Good and Evil
To understand what is right and wrong, we must first ask: what do we mean by good and evil?
These terms, while often used interchangeably with moral judgments, are not absolute. They are human concepts—words that carry meaning only through the minds that use them. Their content varies across cultures, languages, and individual perspectives. But this does not make them meaningless. It means they must be understood through the structure of sentient life.
If we seek a foundation deeper than custom or tradition, we must ground good and evil in existence itself. And what we find is this:
Humans are not neutral observers. We are emergent patterns of complexity, sensitive to structure, drawn toward meaning, and defined by sentience. We do not merely survive—we interpret. We suffer and hope. We seek pattern, purpose, and coherence.
And so we come to an insight:
Complexity, when structured, ordered, and generative, is experienced as good.
Entropy, when it disrupts coherence, destroys structure, or leads to the dissolution of being, is experienced as evil.
These are not metaphysical absolutes. Chaos can sometimes serve good.
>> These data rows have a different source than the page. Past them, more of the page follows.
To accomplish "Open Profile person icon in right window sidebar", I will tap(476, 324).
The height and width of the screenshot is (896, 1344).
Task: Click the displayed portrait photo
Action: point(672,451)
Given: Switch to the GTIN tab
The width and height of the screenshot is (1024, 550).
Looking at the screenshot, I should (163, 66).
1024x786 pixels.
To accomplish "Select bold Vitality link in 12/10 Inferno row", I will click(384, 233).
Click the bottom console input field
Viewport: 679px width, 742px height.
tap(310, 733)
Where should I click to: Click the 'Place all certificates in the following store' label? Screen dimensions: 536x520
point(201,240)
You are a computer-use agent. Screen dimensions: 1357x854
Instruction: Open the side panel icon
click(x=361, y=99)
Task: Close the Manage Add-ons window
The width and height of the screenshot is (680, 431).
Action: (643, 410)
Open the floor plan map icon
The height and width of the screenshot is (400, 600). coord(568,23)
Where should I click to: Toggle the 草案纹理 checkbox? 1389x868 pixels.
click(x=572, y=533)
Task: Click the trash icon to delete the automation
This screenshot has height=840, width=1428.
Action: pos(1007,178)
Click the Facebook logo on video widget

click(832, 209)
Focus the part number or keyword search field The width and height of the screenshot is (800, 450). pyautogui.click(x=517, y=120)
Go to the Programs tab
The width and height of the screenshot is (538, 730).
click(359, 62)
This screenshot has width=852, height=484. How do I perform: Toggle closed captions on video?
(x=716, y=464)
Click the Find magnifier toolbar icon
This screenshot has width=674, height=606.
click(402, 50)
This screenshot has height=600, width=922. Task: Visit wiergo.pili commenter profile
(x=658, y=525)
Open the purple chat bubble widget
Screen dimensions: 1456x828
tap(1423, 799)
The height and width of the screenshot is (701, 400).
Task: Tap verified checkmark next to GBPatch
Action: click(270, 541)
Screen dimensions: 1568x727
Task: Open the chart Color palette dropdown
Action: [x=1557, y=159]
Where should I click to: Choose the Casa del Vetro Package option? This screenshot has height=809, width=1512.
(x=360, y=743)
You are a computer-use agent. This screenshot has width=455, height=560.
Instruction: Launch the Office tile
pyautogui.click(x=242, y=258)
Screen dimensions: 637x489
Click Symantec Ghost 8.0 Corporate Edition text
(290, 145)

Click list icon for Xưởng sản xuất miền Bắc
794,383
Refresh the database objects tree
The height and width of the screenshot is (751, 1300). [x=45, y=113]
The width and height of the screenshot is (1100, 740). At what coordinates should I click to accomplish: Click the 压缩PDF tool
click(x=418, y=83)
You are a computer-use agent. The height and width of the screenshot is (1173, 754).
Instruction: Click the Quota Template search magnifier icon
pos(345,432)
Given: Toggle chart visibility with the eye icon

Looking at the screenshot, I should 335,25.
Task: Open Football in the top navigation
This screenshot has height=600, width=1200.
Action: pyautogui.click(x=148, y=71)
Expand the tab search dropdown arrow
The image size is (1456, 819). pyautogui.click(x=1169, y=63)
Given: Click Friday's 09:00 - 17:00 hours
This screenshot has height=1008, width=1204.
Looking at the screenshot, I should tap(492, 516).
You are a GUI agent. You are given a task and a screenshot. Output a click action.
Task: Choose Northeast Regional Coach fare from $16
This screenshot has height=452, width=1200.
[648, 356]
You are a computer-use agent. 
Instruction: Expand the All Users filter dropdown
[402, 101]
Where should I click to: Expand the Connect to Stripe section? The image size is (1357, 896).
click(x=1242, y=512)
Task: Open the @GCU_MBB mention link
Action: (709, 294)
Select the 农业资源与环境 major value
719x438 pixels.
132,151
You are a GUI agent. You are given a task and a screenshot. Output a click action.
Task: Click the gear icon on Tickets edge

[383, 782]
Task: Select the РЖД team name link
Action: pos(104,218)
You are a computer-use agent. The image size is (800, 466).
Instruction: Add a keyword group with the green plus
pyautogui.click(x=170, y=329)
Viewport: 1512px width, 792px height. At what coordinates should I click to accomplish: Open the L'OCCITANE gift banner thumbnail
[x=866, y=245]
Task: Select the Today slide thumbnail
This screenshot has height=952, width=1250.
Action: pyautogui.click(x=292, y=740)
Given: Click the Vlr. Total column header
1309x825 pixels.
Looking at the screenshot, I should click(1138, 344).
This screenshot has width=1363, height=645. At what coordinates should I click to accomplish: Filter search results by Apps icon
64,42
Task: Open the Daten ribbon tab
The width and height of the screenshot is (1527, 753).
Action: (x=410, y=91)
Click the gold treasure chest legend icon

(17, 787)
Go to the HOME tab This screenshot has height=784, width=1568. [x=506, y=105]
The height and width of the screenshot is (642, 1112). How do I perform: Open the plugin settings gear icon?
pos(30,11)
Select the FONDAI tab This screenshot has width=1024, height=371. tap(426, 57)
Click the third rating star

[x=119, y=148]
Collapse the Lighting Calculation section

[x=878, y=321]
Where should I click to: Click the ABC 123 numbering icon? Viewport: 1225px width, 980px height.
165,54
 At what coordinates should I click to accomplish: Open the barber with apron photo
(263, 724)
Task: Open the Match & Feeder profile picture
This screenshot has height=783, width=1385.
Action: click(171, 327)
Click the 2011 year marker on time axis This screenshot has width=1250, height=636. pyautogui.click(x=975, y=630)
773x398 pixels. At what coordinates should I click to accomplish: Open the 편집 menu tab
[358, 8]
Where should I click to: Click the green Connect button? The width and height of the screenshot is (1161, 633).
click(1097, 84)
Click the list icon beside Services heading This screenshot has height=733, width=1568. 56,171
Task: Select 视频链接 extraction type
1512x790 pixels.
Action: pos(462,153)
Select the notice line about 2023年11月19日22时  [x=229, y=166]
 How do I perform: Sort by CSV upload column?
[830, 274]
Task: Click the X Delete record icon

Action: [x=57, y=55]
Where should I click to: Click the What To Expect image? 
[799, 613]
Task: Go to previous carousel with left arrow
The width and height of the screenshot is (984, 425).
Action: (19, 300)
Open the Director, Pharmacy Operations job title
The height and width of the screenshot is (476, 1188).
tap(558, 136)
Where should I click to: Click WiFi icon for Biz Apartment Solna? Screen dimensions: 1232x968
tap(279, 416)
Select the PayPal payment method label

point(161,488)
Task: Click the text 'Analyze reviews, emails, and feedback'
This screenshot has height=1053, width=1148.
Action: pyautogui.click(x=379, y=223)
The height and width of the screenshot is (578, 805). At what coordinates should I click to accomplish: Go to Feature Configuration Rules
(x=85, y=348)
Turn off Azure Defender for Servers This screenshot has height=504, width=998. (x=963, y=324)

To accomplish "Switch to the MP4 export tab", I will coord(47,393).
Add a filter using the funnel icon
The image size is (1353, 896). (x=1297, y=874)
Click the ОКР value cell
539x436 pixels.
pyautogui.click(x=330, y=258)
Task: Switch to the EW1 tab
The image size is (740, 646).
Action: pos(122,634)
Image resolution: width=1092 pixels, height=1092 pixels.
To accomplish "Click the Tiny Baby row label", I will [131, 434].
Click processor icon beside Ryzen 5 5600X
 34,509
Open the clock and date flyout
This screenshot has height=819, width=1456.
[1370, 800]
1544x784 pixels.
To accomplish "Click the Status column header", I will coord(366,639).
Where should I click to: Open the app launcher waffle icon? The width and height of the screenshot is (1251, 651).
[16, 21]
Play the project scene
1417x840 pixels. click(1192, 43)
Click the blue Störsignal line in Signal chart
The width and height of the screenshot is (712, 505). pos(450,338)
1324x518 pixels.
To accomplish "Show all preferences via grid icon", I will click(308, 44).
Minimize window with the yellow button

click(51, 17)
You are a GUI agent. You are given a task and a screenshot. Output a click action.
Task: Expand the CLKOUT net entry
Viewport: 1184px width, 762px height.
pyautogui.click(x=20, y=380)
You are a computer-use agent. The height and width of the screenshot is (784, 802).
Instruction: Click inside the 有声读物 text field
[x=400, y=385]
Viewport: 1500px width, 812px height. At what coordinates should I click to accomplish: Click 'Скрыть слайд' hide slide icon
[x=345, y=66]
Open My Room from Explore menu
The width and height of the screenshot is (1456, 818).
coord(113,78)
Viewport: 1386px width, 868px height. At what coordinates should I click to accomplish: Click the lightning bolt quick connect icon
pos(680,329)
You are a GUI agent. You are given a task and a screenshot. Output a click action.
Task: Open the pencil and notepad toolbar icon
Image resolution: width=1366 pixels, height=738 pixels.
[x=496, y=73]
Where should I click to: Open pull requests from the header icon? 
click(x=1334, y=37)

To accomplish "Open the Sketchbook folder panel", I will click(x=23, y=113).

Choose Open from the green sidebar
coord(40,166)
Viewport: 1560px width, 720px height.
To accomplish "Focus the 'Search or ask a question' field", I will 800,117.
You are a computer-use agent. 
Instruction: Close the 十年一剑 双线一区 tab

Order can sometimes preserve cruelty. But in general, we associate the ascent of complexity with good, and its dissolution with evil.
This is not arbitrary. It is grounded in our nature as systems of self-sustaining complexity.
We do not define good and evil from the outside—we live them.
To suffer is to experience a kind of chaos—an internal unraveling.
To create, to understand, to connect—these are experiences of order expanding, of complexity flourishing.
Thus, ethics is not grounded in commandments, but pattern recognition.
What sustains sentient complexity, what enables it to grow and relate and endure—that is good.
What reduces it, disintegrates it, or prevents it from arising—that is evil.